James watched the slim, fiery-haired angel stomp off away from him with a lazy smile on his face, his eyes following her compulsively before she vanished around a corner, copper curls whipping out of sight. With an almost-weary sigh, he turned around and slipped out of the doorway, ambling towards his next class. Almost immediately, his three best friends joined him, the four of them forming a perfect diamond as they all but strutted down the corridor. Well, Sirius and James strutted, while Remus shuffled quietly behind them and Peter scurried. "I don't understand why you keep harassing her like this," Remus tutted after a long silence, rubbing the circles under his eyes as they passed a group of giggling girls. James scoffed. "It's not harassment, I'm trying to wear her down. She's in love with me, she just doesn't know it yet." All three teenage boys who so faithfully followed James through the twisting halls sighed simultaneously and shook their heads. That was James' defense for everything Lily-related. When she turned him down the first time, that was his first excuse, and he had been using it ever since. When Lily would brush past him in corridors without so much as acknowledging him, "She doesn't know it yet." When he cornered her in their fifth year and she slapped him across the face, "She doesn't know it yet." When he saw her kissing another boy and the jealousy made his chest hurt like his heart was being picked apart with needles, "She doesn't know it yet."
Sirius raised his eyebrow and objected - tactlessly, as always. "You've been asking her out every day for two years, Prongs. Maybe it's time to move on." James ignored that, like he ignored everything he didn't want to hear. The Marauders found it both endearing and annoying at the same time - while James' obstinacy could be hilarious to watch, it wasn't nearly as fun when it came to serious business. It was one of his worse traits. "She just needs more time," James insisted, and the rest of them let it slide. James could be reasoned with on most counts, but not when it came to Lily Evans, anything but Lily Evans. He had been in love with her for years now, and he was rarely attached to anything for more than a day, let alone a person for that long. He would fight for her, even if she would barely look at him. He had fought with boys with their eye on her, intimidated anybody who was thinking of asking her out and made it very, very clear that she was his.
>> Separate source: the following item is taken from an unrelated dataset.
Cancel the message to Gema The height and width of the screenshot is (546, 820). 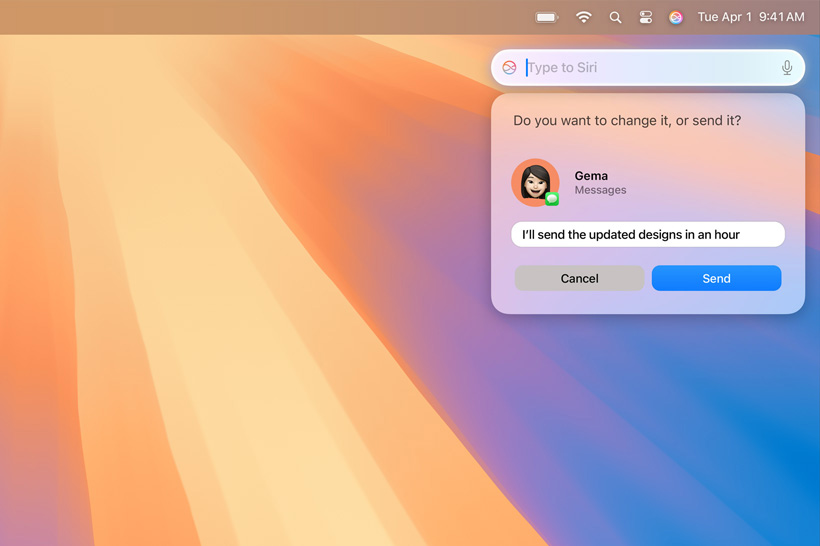click(x=579, y=278)
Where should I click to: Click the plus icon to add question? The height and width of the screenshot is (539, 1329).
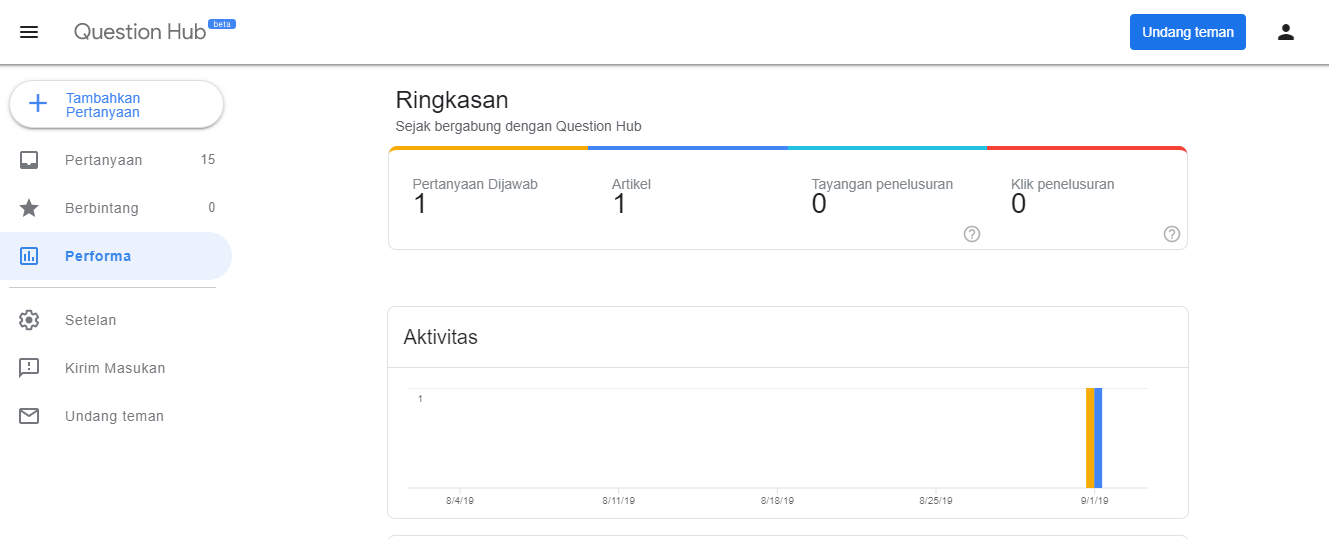pos(38,104)
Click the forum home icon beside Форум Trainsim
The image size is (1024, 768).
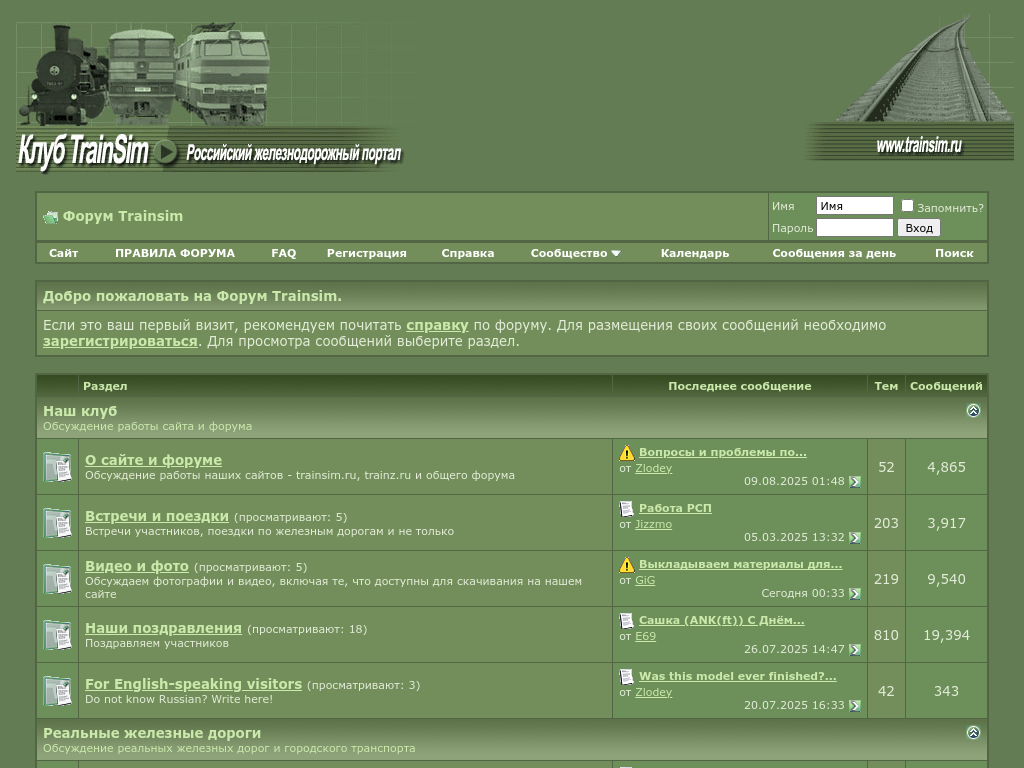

The first and only boy she had kissed had been hexed so badly that he was in the Hospital Wing recovering for two days and nobody had dared so much as look at her for a month. Sometimes he understood why she despised him so - his undying love for her was clearly scaring everybody away from her - but he regretted nothing. When she finally realized she loved him, everything would be alright. It was only a matter of time.
The group of four entered their History of Magic classroom right before Professor Binns floated in, as translucent and dreary as ever. They took their usual places and opened their textbooks, but James' mind was not on whatever the Professor was teaching now - he wasn't even following the syllabus anymore, he cared that little - but it was on that elusive red-haired, green eyed embodiment of perfection who so vehemently denied his advances. As the Professor droned on and everybody (except Remus, of course) began to nod off, James found himself picturing that flawless face glaring at him, and he smiled contentedly. Only a matter of time, he thought, only a matter of time.